Voters decided to retain Karalin Alsdurf who will fill out the final two years of the unexpired term of Michelle Fattig-Smith. Alsdurf was appointed to the seat in August when Fattig-Smith moved out of the district.
School Board President Shelly Gowdy said she thought all of the candidates were qualified and forward-looking. She said there would always be turnover on the board, but she thought the new members would bring fresh ideas and perspectives to the table.
But most of all, she said, they are all committed to the board's purpose.
"All of the candidates desire to set policy and let the building administrators do their jobs," she said. "Everyone that's running has a passion for education and kids."
Alsdurf said now that the bond issue had passed, the board could continue to work on other projects that have been on the backburner. She called faculty negotiations "the next big item on our plate," and said the board would continue discussions about an exchange program with China and continue to plan for the district's future, particularly in relation to faculty retirement.
She said she would decide whether to run for a full term in 2007 nearer to that time.
Stevenson was quiet Tuesday night when the elections were over. She said she was excited about winning her spot on the board but more excited that the school bond issue passed.
"It went by a much larger margin that I thought it would," she said.
Nicholas said Tuesday while the votes were being tallied that he didn't feel nervous because by that time, it was out of his hands.
"I voted this morning.

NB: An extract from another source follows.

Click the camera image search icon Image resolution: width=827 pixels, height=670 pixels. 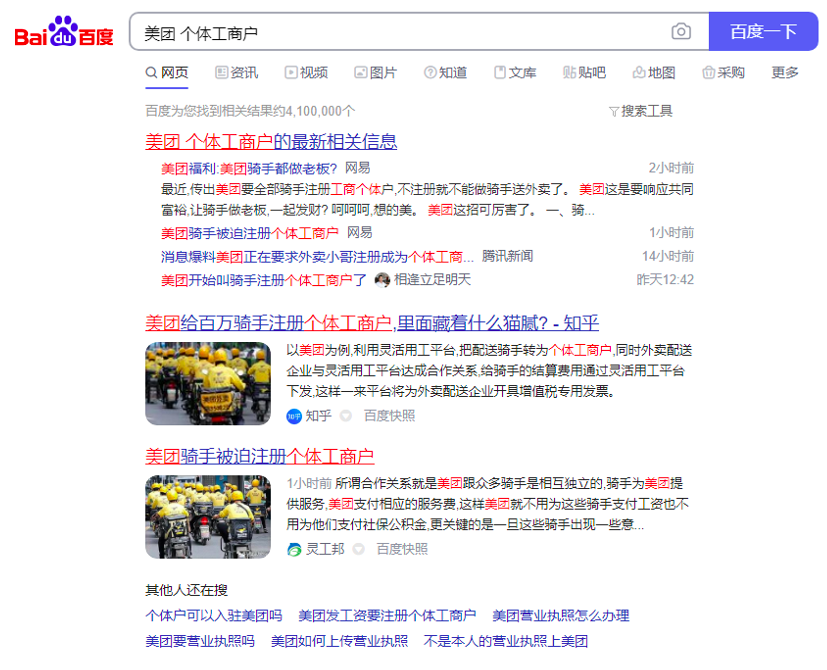tap(681, 32)
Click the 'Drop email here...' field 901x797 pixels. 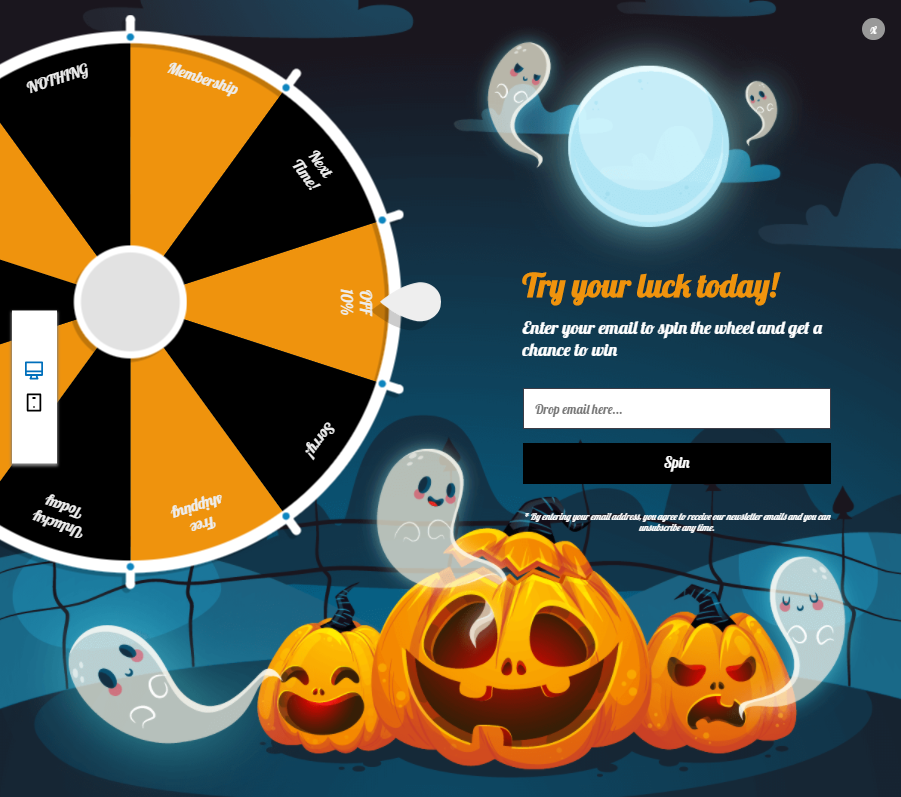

That's about all I could do to help myself at this point," he said.
After he secured the board position, he said Wednesday he would be researching the issues that the board is working on so that he would be up to speed when he takes his position in July.
Lyon is out of the country on a business trip, but his wife, Judy Lyon, said she was disappointed for him.
"Stuart has derived a great deal of satisfaction from serving on the school board," she said.
However, she said the passage of the school bond was good news.
"He has worked very hard for the school bond, so I'm sure he will be happy about that," she said.
Courtney and Nielsen did not return phone calls Wednesday.